DATA RECORDS START

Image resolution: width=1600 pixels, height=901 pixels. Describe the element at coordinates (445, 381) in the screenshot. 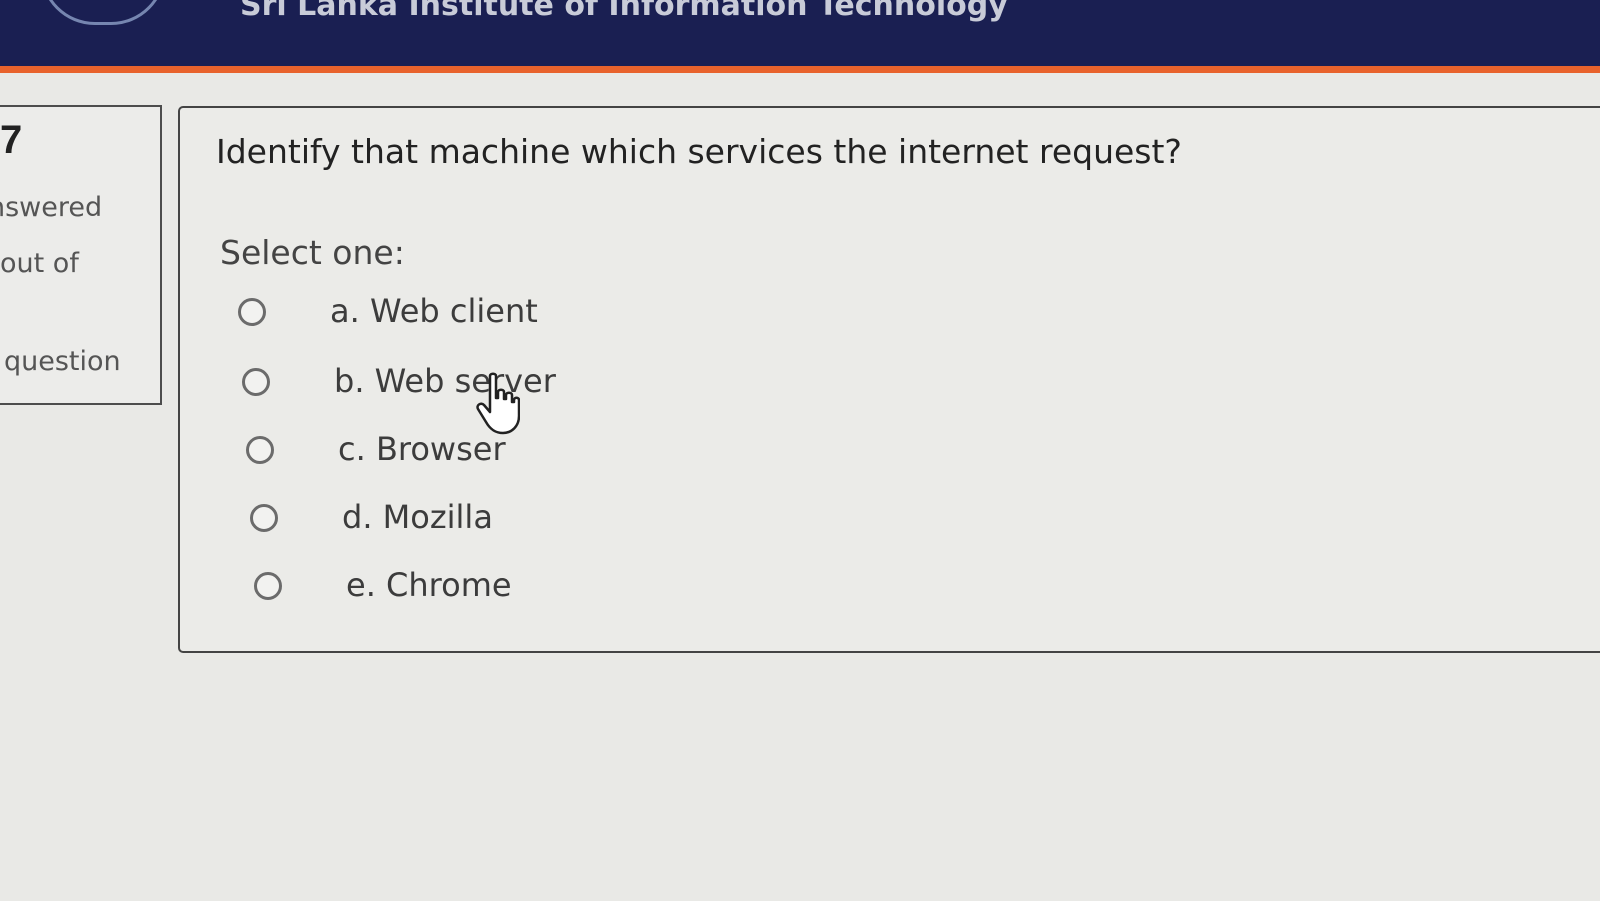

I see `option-label-b: b. Web server` at that location.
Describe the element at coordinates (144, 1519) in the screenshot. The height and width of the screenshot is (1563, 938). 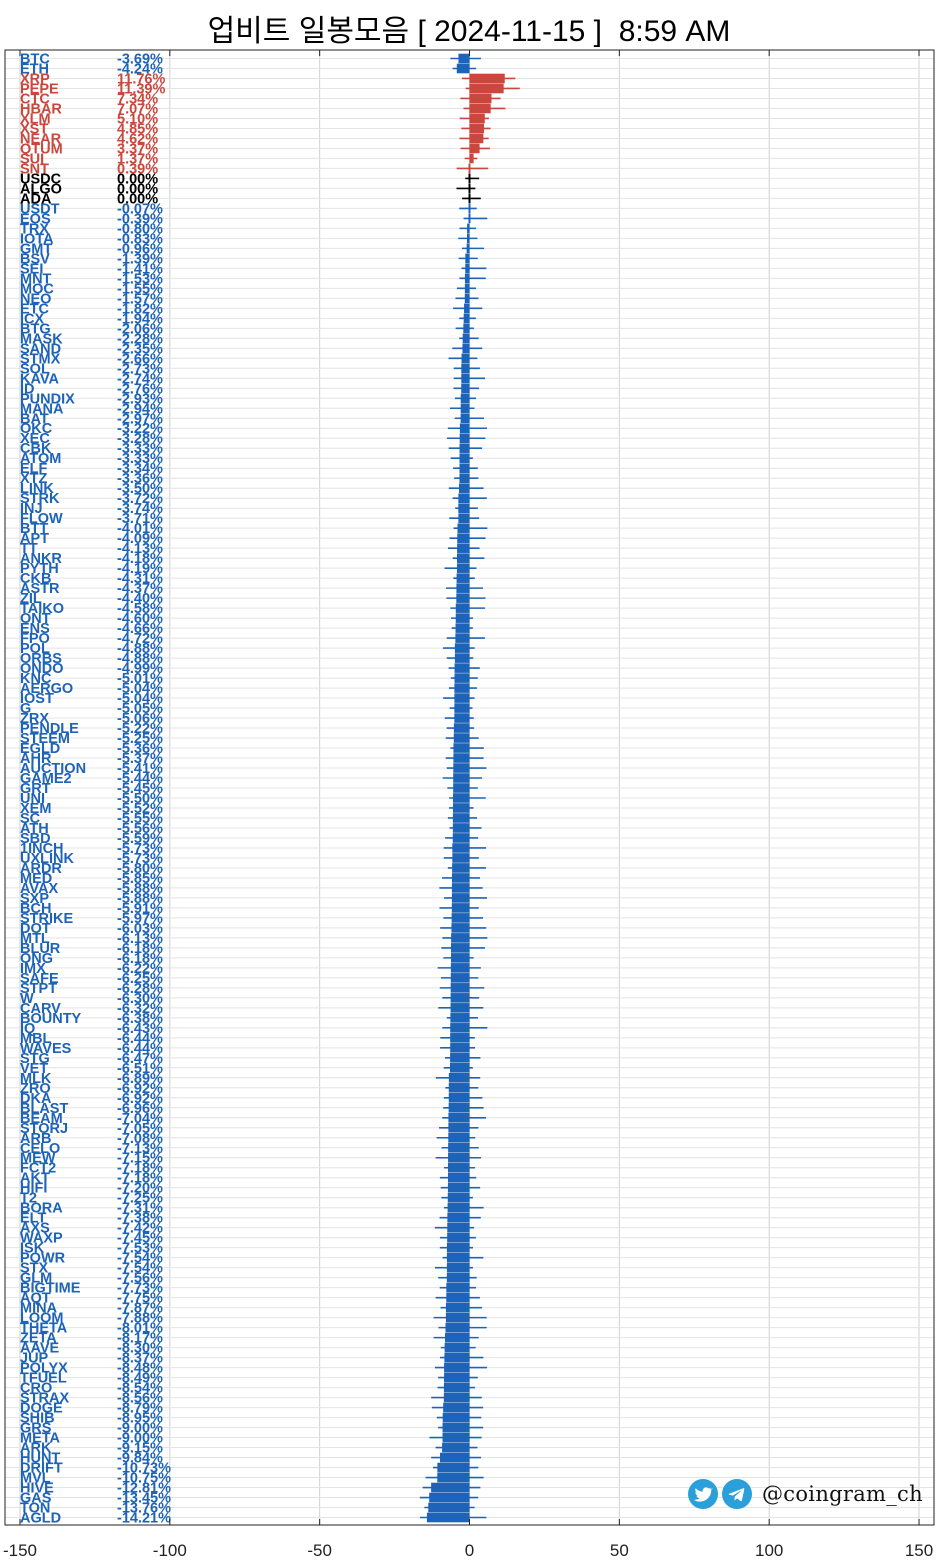
I see `value-label: -14.21%` at that location.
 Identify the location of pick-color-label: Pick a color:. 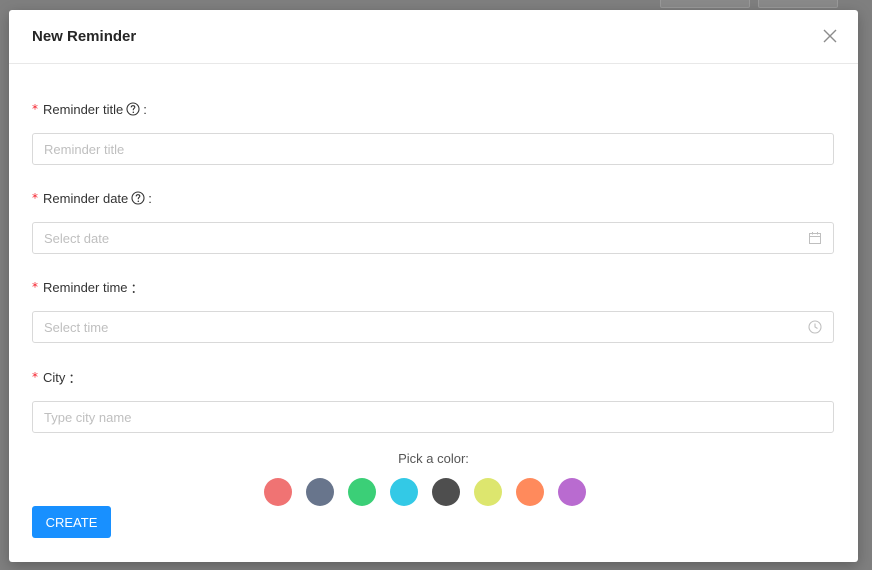
(434, 458).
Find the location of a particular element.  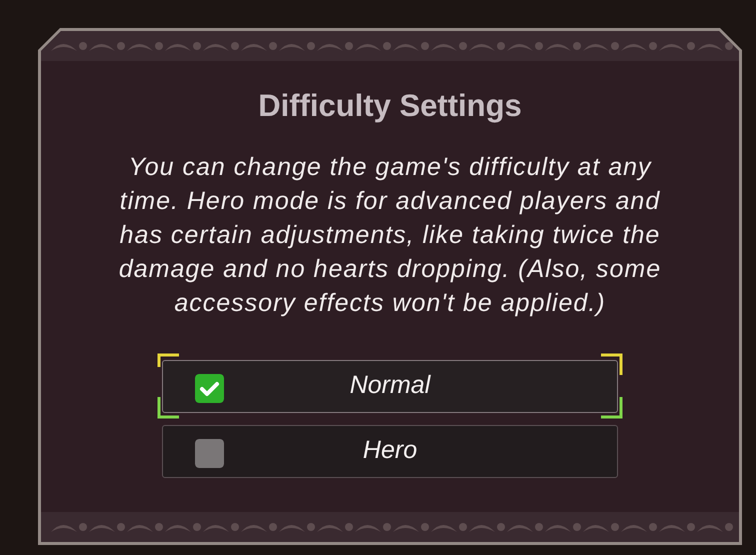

DATA RECORDS END

◆ TASK GOAL
Reproduce the lines without alteration, from the line containing "Describe the element at coordinates (144, 1519)" through the last line of the entries, with both ends included. Omit the pictures from your reproduction.

◆ TASK RESPONSE
Describe the element at coordinates (144, 1519) in the screenshot. The height and width of the screenshot is (1563, 938). 
I see `value-label: -14.21%` at that location.
 Identify the location of pick-color-label: Pick a color:. 
(434, 458).
Find the location of a particular element.  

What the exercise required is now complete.